%%

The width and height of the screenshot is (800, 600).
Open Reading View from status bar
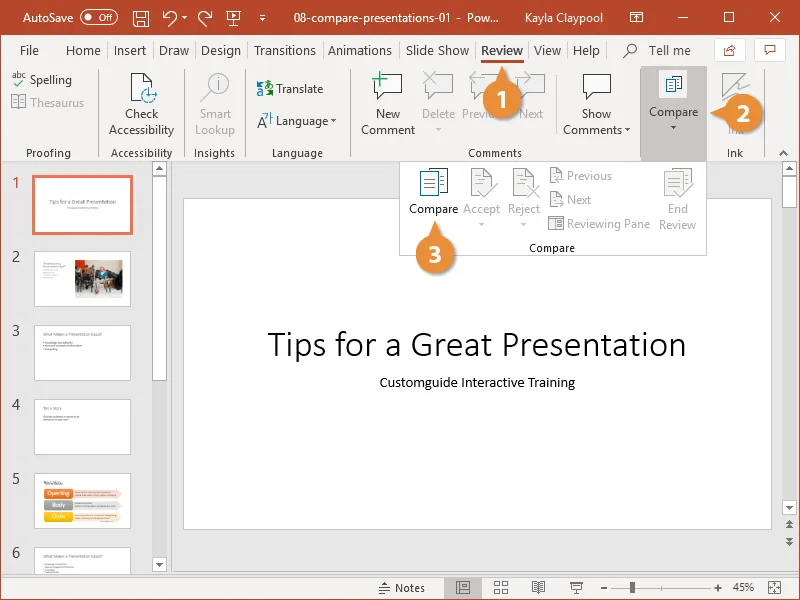coord(538,587)
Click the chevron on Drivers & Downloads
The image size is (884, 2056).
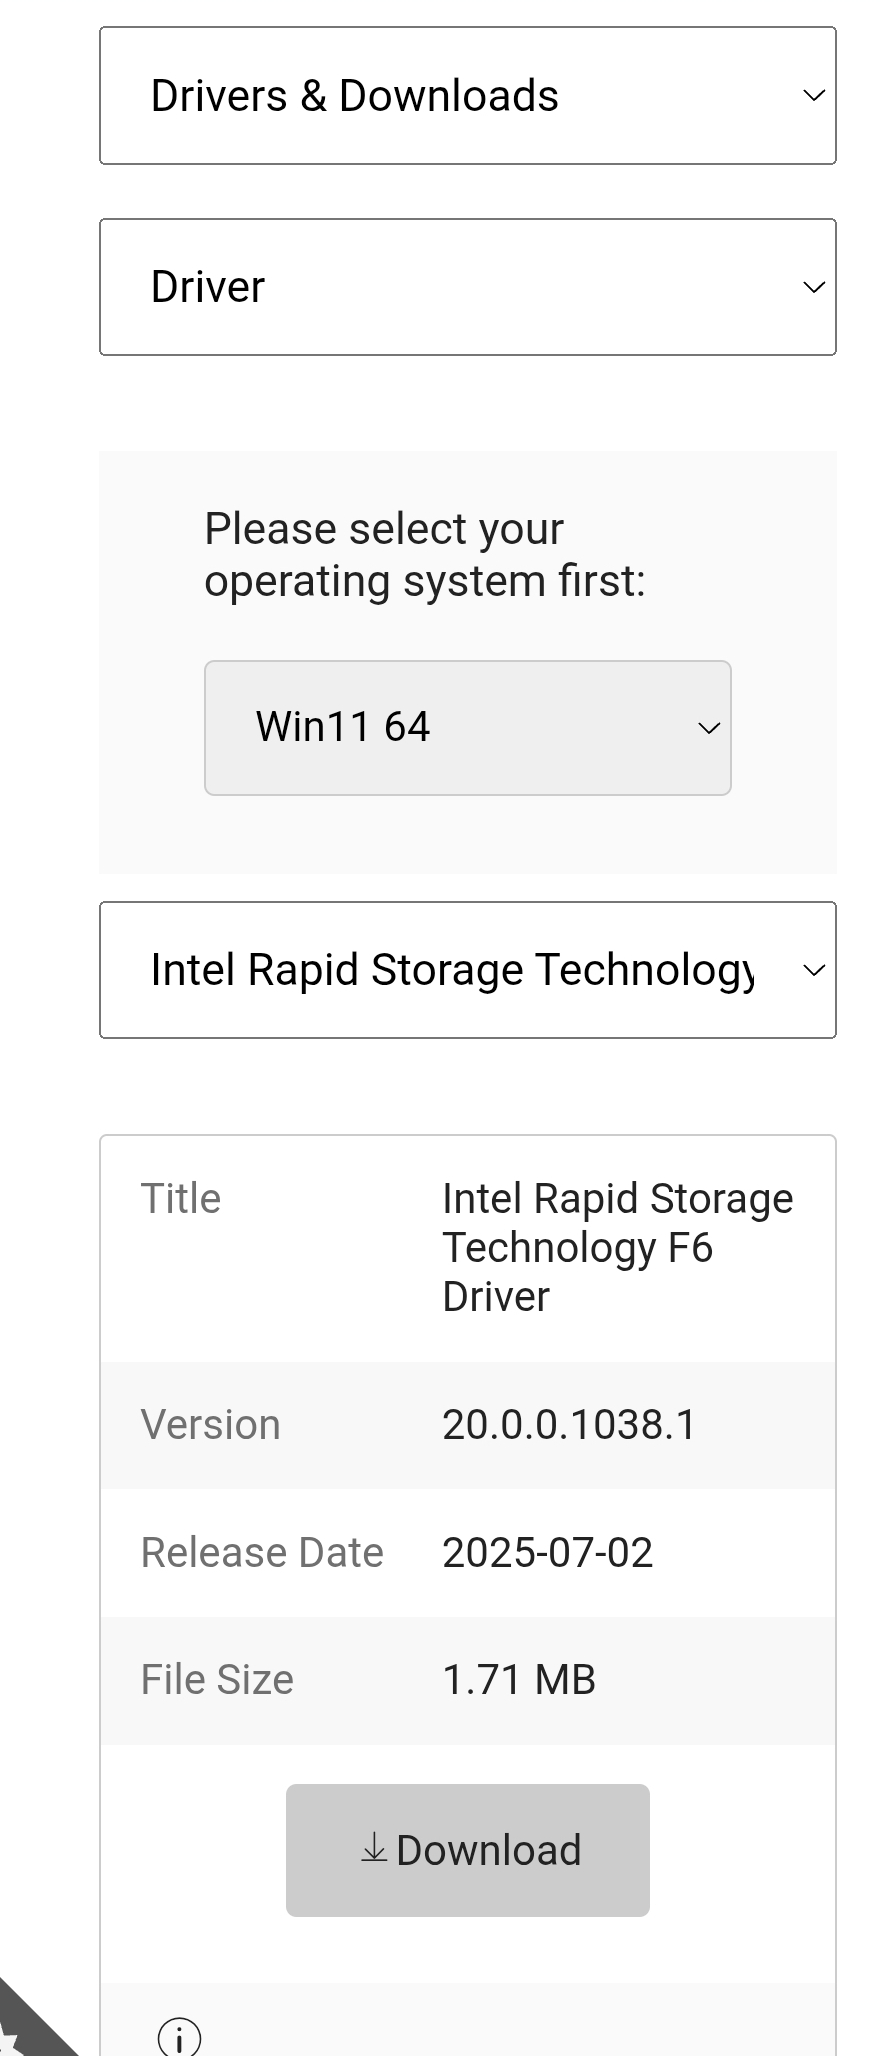coord(814,96)
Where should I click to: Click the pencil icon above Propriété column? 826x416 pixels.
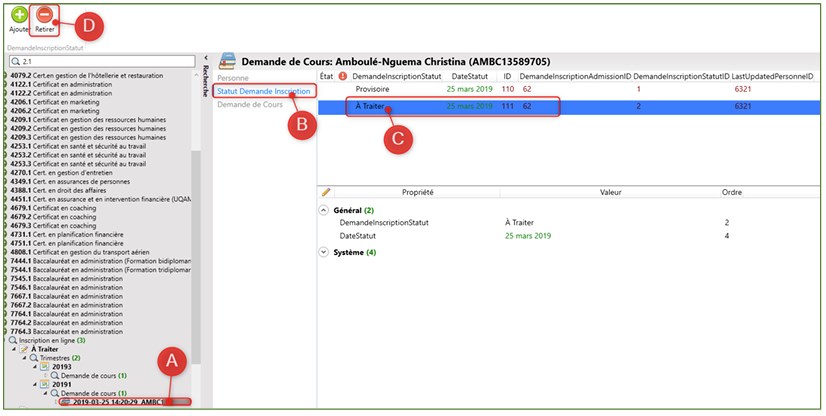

%%

> **Requirement**:
What number of lines in the records hold the word "Click"? Reply with that number alone.

> **Output**:
2